In this article, we collected some of the best practices and supercharged them with experience of Revealbot’s own marketing department to give you ready-to-use naming examples for Google Ads.

And to help you build on them and adapt to your case, we included an infographic of the most popular targeting and product variables. (Scroll to the end to view it).

Naming campaigns

Standard practice is to include only those variables that help differentiate campaigns with different settings. Some common ones are:

  • Campaign type: S/GDN/YT/Shopping/UAC/Discovery
  • Geo
  • Language
  • Bidding type: CPM, CPC, CPV, tCPA, tROAS, PPA
  • Optimization goal: ProductPage, AddToCart, Lead, SignUp, Purchase etc.

Also, Google Ads has six campaign types: videos, search, display, discovery, shopping, and app. You can include the campaign type in your naming if it’s a search targeting goal. The result will look something like revealbot_tof_search_CPM.

Campaign naming examples:

  • S_US_EN_CPC_Purchase
  • GDN_CA_FR_CPA_AddToCart

Naming ad groups

Naming ad groups is all about the targeting goals.

Search

There are two types of targeting:

  1. Keywords. We group them by landing pages (landings are usually dedicated to product categories, so there will be 1 group of keywords for each landing page).
  2. DPO (dynamic search advertising). This is automatic targeting by keywords, where an algorithm automatically selects keywords relevant to the website's content.

For example, imagine that you’re working with a perfume subscription company. They have two landing pages: one for Perfume and one for Cologne. In this case, the Search campaign will have only 3 groups:

  1. Perfume
  2. Cologne
  3. DSA

But what if they’re a huge company with 500 separate perfume landing pages? Then, you’re forced to create a dedicated ad group for each brand or landing page.

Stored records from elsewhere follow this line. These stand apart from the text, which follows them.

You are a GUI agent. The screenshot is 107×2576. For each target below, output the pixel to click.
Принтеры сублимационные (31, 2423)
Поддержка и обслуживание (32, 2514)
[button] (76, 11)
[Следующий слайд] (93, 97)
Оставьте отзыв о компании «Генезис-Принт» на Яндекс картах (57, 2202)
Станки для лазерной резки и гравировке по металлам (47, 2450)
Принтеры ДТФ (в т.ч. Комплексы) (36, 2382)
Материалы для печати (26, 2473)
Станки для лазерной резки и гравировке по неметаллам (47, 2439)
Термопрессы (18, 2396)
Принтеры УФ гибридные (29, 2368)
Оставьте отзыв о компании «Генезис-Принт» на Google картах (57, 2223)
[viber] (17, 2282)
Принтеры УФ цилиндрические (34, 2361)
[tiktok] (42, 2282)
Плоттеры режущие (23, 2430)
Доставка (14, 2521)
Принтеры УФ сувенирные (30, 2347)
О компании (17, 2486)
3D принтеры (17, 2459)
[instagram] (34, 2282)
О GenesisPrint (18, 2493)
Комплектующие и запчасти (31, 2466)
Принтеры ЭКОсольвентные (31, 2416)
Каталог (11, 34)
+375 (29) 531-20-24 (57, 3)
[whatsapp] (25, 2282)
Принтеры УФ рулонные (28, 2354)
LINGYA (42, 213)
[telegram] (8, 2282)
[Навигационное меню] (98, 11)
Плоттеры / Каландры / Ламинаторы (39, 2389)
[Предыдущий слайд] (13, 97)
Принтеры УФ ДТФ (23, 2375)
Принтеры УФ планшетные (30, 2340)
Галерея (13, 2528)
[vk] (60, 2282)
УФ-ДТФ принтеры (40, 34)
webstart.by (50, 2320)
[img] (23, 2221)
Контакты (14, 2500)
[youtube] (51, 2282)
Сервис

As a result you will have 500 groups, each of which will contain a keyword in the title.

Google Display Network and YouTube

There are five targeting types for these placements:

  1. Social demographics: gender, age, income level, parental status
  2. Audiences: Prospecting (in-market, custom intent, lal) or Retargeting (customer match)
  3. Keywords
  4. Placements: specific venues and publishers or videos on YouTube
  5. Topics: publishers grouped by topic

Thus, globally, all traffic in groups can be divided into:

  • Prospecting/Retargeting: P/R
  • Gender: (when there are different landings for genders) M/W/UG (Unknown Gender or UG can be combined with W)
  • Targeting: placements (PLMs), keywords (KWDs), audiences (INTs), topics (TOPs)
  • Product category: Perfume/Cologne/Candles/Body Wash, etc.

Ad group naming examples:

  • P_W_INTs_Perfume
  • P_M_KWDs_Cologne
  • R_M_7d
  • R_W+UG_180d

The full list of variables:

A list of targeting and product variables
Choose variables that help you build insightful reports and targeted automations

List of targeting and product variables by Revealbot

Here's a high-resolution version of the infographic for download.

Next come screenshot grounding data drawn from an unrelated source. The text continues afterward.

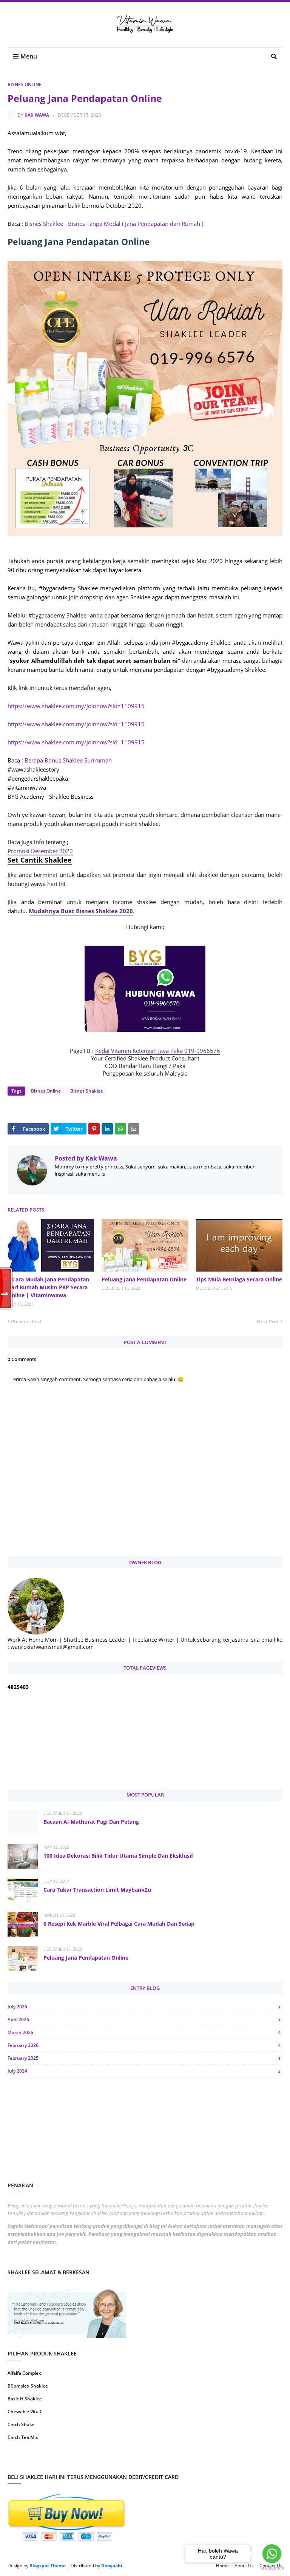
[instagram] (75, 2461)
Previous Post (26, 1321)
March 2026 (144, 2032)
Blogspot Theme (47, 2565)
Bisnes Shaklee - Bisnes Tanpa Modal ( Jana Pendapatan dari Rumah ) (114, 223)
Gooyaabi (111, 2565)
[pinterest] (214, 2461)
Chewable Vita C (25, 2411)
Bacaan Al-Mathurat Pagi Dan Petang (91, 1821)
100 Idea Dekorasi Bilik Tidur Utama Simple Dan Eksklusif (118, 1855)
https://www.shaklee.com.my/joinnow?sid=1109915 (76, 706)
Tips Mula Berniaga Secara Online (239, 1279)
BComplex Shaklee (28, 2386)
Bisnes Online (25, 84)
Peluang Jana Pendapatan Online (144, 1279)
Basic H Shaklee (25, 2398)
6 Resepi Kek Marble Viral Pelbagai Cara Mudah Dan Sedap (118, 1923)
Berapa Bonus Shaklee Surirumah (68, 760)
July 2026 (144, 2006)
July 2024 (144, 2071)
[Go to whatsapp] (271, 2553)
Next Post (268, 1321)
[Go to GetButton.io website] (272, 2568)
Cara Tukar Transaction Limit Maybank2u (97, 1889)
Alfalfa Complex (24, 2373)
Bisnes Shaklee (86, 1091)
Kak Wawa (37, 115)
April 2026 (144, 2019)
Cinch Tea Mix (23, 2437)
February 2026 (144, 2045)
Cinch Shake (21, 2424)
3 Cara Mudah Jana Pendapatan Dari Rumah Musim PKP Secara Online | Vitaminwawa (48, 1287)
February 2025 (144, 2058)
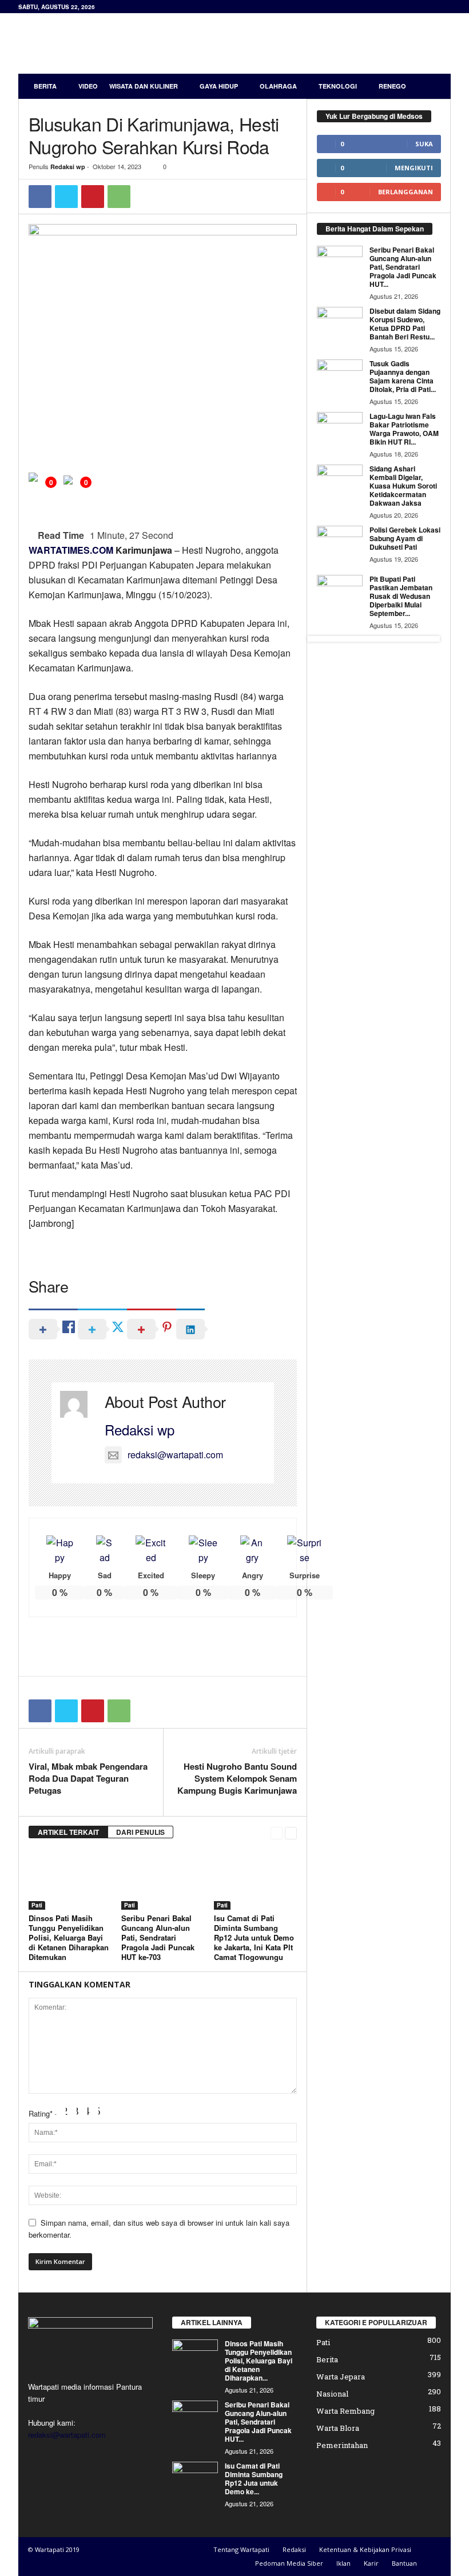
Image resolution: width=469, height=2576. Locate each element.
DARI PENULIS (140, 1832)
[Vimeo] (86, 2456)
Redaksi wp (67, 166)
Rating (41, 2113)
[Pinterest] (92, 196)
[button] (433, 86)
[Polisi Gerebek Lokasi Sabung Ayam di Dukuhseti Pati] (340, 543)
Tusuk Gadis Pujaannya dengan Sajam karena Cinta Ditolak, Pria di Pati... (402, 376)
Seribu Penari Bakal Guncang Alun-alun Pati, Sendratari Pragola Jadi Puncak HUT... (402, 267)
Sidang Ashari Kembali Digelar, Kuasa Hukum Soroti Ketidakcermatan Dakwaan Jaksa (403, 485)
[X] (66, 196)
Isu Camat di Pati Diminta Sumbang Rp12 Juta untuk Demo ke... (254, 2479)
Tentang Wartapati (241, 2549)
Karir (371, 2563)
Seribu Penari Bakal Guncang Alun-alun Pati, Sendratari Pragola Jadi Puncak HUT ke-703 (157, 1937)
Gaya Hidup (219, 86)
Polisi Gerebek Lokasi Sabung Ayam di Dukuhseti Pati (404, 538)
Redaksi (294, 2549)
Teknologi (338, 86)
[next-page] (291, 1832)
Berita (45, 86)
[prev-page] (277, 1832)
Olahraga (278, 86)
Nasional (332, 2394)
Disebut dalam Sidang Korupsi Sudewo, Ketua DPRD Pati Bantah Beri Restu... (404, 324)
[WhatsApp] (119, 196)
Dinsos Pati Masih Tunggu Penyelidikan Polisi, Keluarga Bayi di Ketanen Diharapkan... (258, 2360)
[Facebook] (40, 196)
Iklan (343, 2563)
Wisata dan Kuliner (143, 86)
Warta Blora (337, 2428)
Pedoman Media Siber (289, 2563)
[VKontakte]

List-of-targeting-and-product-variables-by-Revealbot.png

200 KB

Clarity, consistency, and conciseness

Unnecessary complexity and inconsistency make naming confusing. There is no use having a convention that will quickly have you scratching your head, trying to decipher abbreviations. Here are a few tips to avoid this:

  • Use industry-standard abbreviations
  • Avoid adding more variables than necessary
  • Stick to consistent sequencing

Start with global variables like gender and move towards local variables, like product names.

A common practice is to use the underscore (_) or a hyphen (-) to denote variables. You can also use spaces ( ) and combine them with other symbols, like so: ( _ ).

Wrapping up

Thoughtful naming will inevitably make your life a lot easier. You will be able to spot trends faster, group ad sets for analysis more effectively, and target automations by ad set or campaign name with extra precision.

The trick is to keep it simple. Choose beforehand what variables you absolutely need and cut the rest mercilessly. Trying to provide for all possible scenarios only leads to unreadable and confusing naming.